O ex-procurador-geral foi condenado pela Justiça Federal em ação de improbidade administrativa.

O Tribunal Regional Federal da 1ª Região marcou para 26 de abril deste ano o julgamento da apelação do ex-procurador-geral de Justiça Emir Martins Filho, condenado pela Justiça Federal em ação de improbidade administrativa a ressarcir R$ 930 mil, em razão de débito previdenciário, por deixar de informar fatos geradores nas GFIP´s da Procuradoria- Geral de Justiça - PGJ do Estado do Piauí, durante o período de janeiro/2006 a outubro/2008.

A apelação será julgada pela 3ª Turma do Tribunal, que é composta pelos desembargadores Ney Bello (relator), Monica Sifuentes e pelo juiz convocado Bruno Hermes Leal.

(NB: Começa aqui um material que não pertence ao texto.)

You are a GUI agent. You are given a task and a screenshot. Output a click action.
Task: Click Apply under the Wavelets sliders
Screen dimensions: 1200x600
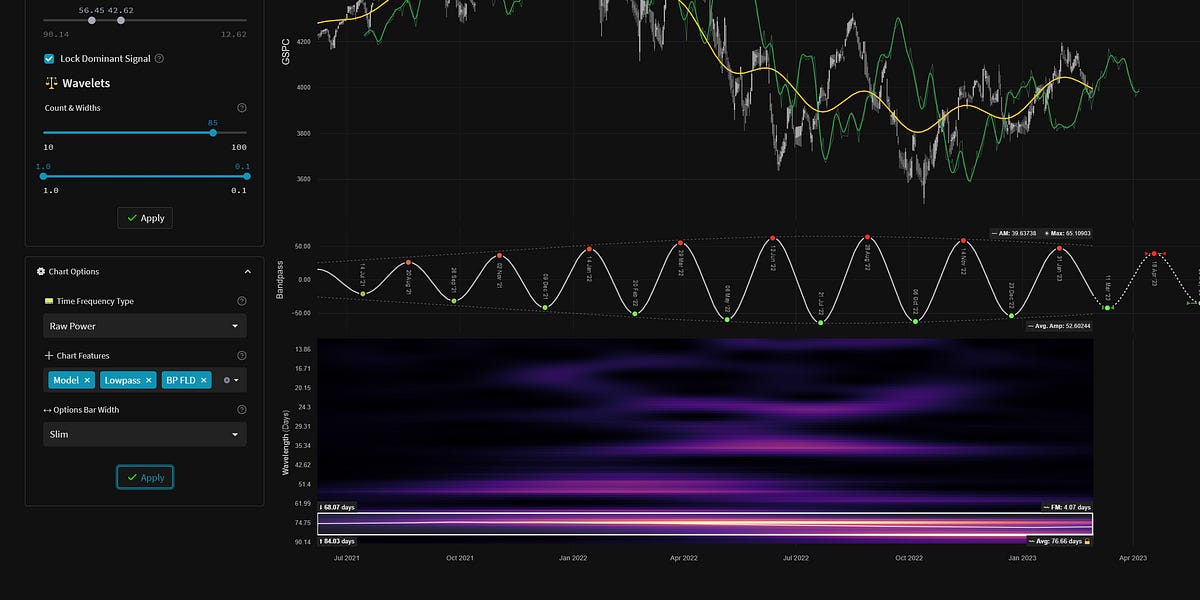[x=145, y=218]

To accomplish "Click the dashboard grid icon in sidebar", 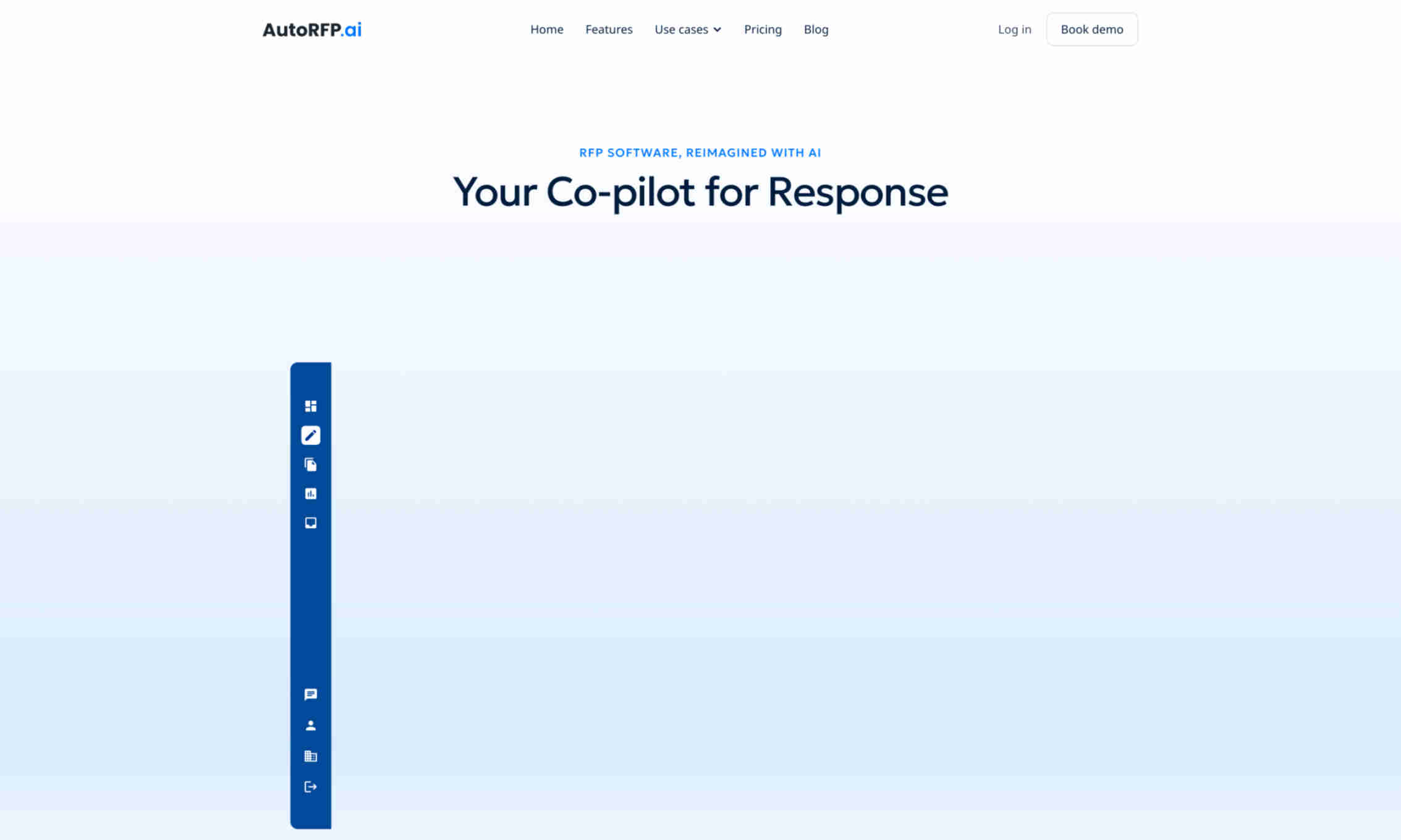I will pos(310,405).
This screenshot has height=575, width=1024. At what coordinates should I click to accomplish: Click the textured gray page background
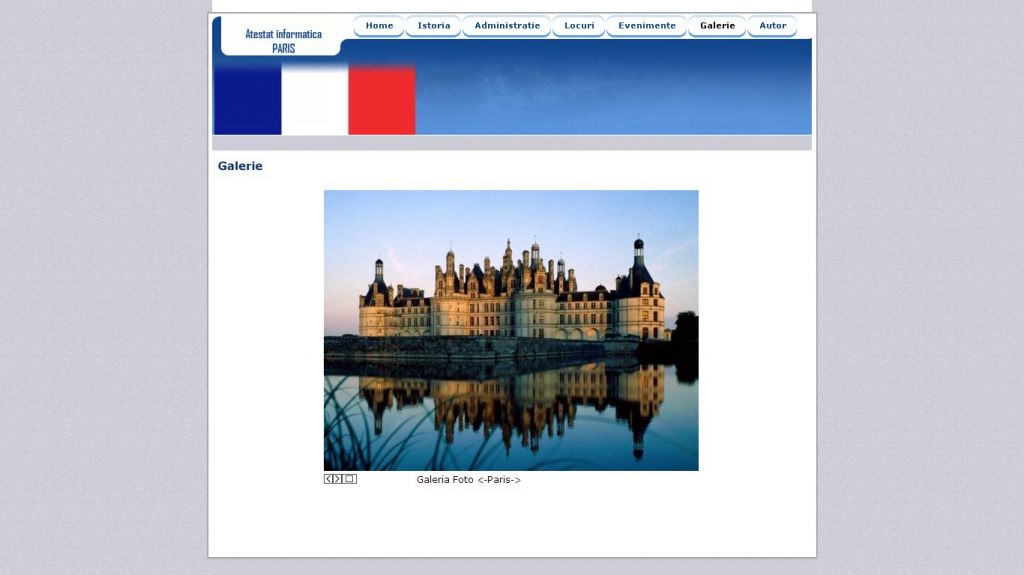[x=100, y=300]
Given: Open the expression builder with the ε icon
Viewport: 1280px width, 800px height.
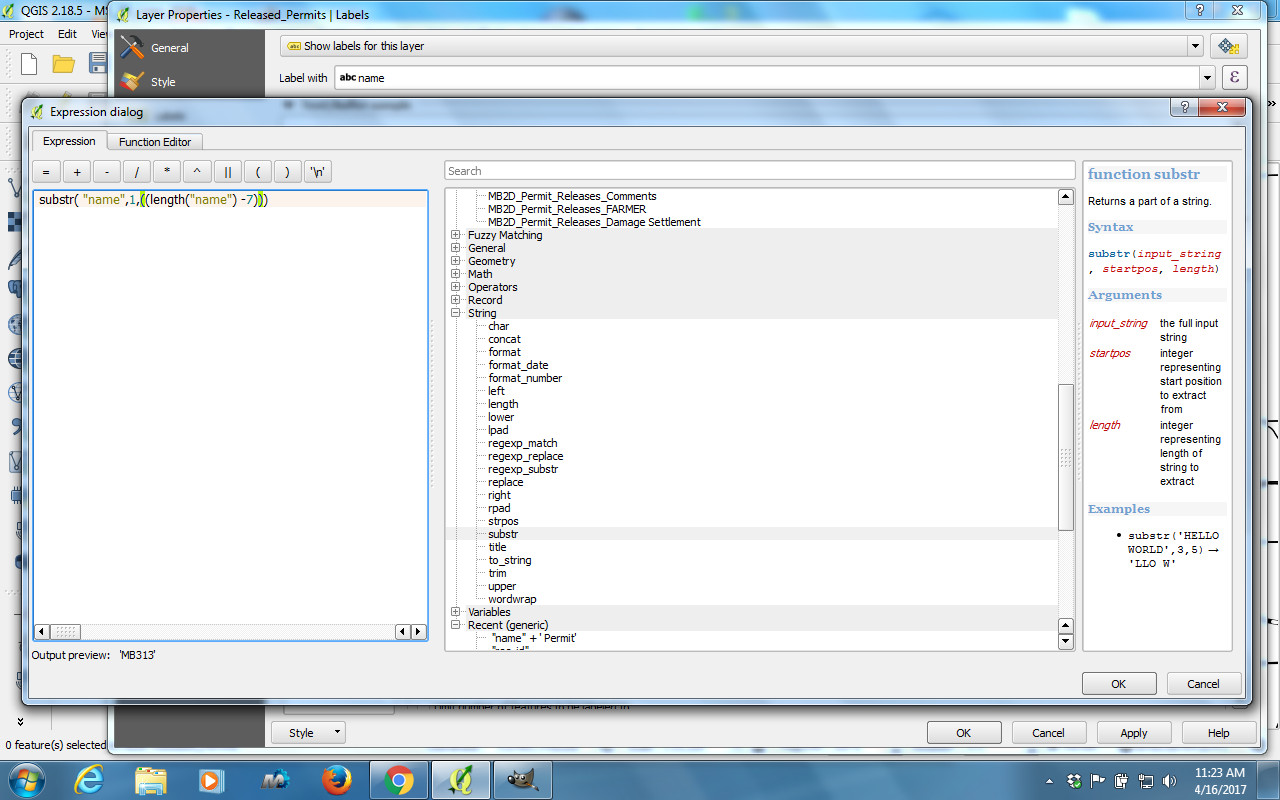Looking at the screenshot, I should pyautogui.click(x=1234, y=77).
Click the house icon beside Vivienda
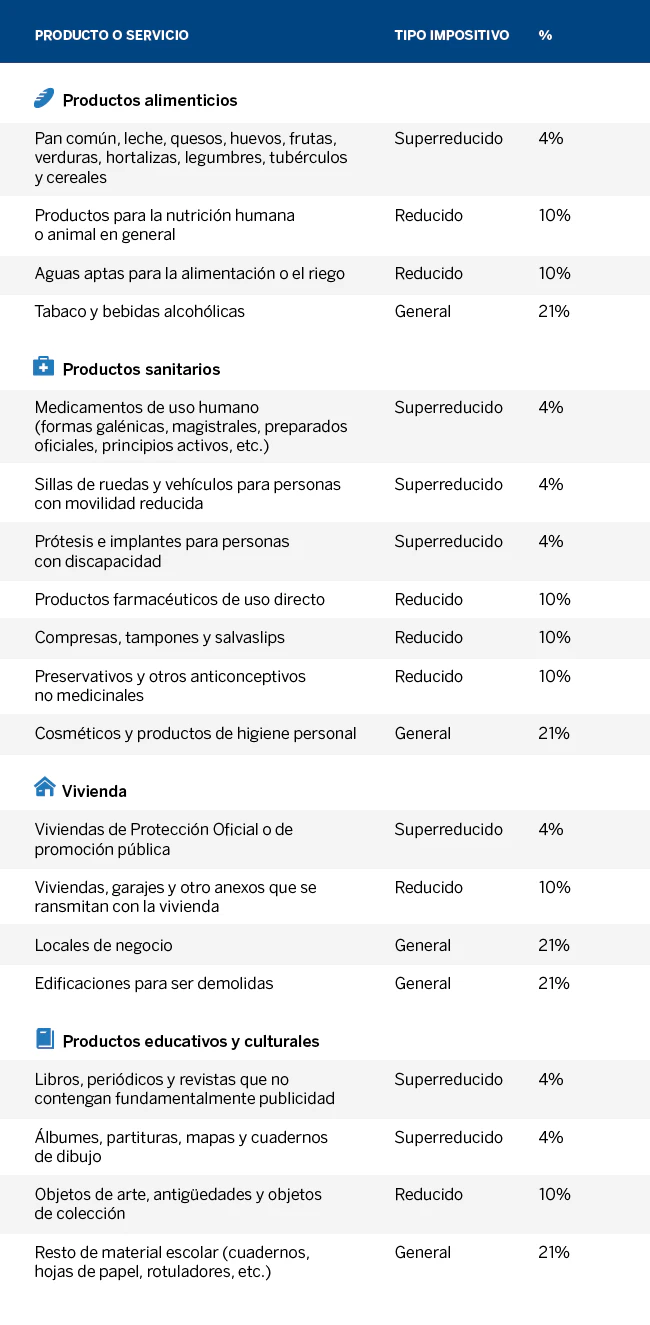Viewport: 650px width, 1325px height. [44, 788]
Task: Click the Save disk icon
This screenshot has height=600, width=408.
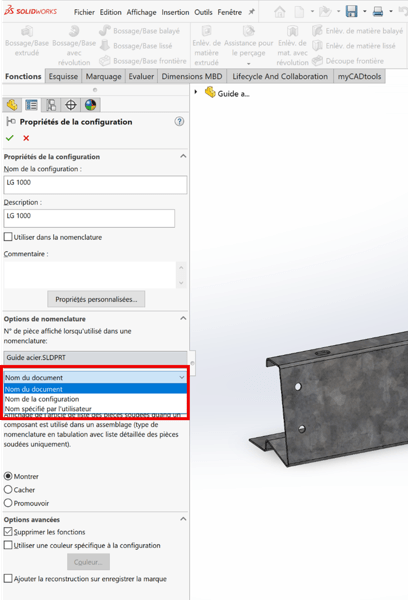Action: click(x=351, y=11)
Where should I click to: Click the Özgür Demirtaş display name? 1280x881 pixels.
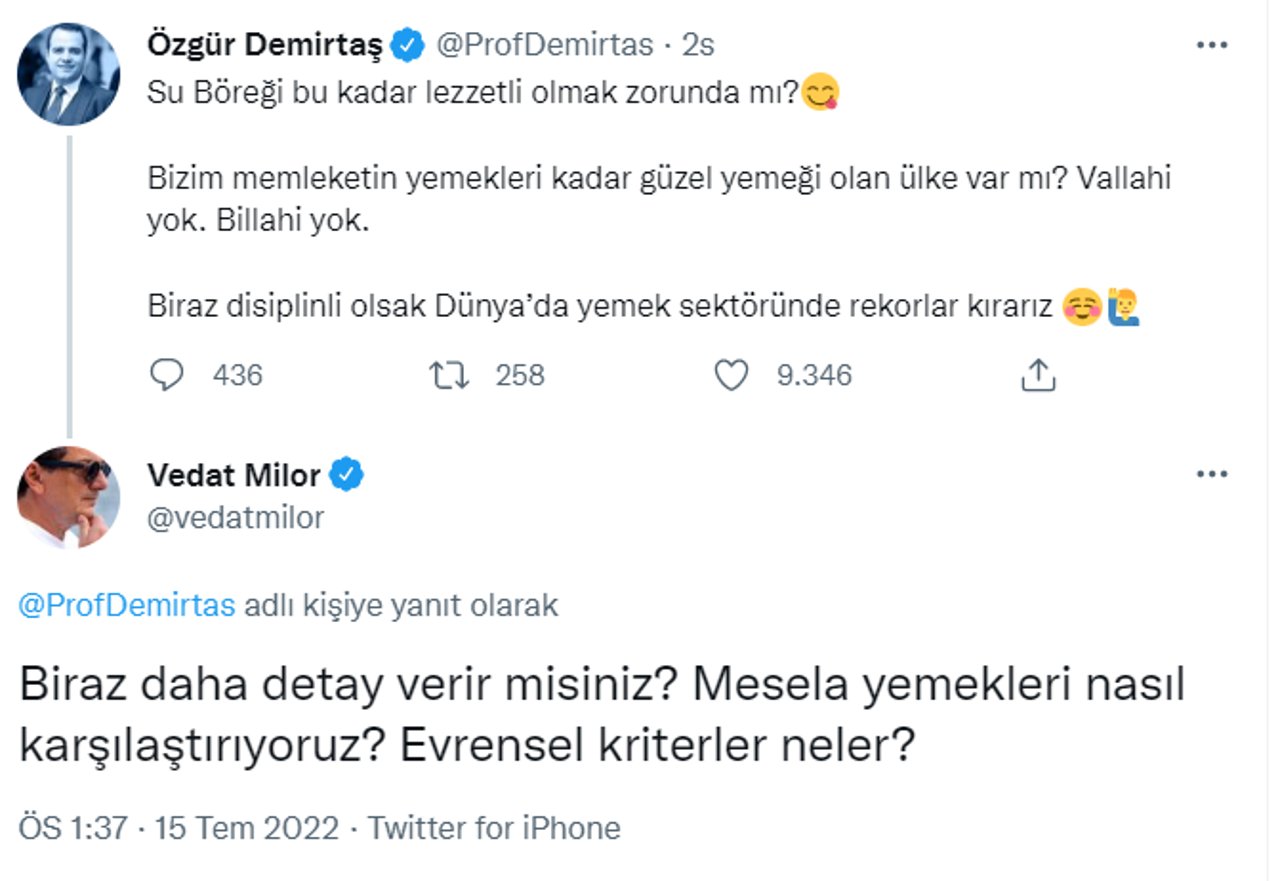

Foto: Reprodução/FacebookEmir Martins
Emir Martins

MPF pede que sentença seja mantida

O Procurador Regional Silvio Roberto de Oliveira Martins Júnior, que atua junto ao TRF1, se manifestou pelo desprovimento do recurso de apelação. No parecer juntado aos autos no dia 16 de março, destaca que Emir Martins Filho deixou de demonstrar, de forma convincente, o motivo pelo qual não efetuou o recolhimento de inúmeras parcelas de contribuições previdenciárias ao INSS, alegando, apenas, que o não recolhimento se deu em razão da insuficiência de recursos.

Apesar das alegações de Emir Martins Filho, no sentido de que teria priorizado o pagamento de salários em detrimento dos recolhimentos previdenciários, para o MPF não há documentos ou provas que sustentem os argumentos.

“Tampouco merece prosperar o ponto de vista sustentado pelo recorrente de que não houve prejuízo ao erário, em razão do parcelamento que está sendo adimplido. Ainda que se tenha notícia do parcelamento realizado pelo Estado do Piauí para a quitação das contribuições previdenciárias, persiste a responsabilidade do ex-Procurador-Geral de Justiça, eis que os valores devidos foram majorados com altos encargos financeiros, causados exclusivamente em virtude da conduta omissiva do recorrente”, diz trecho do parecer.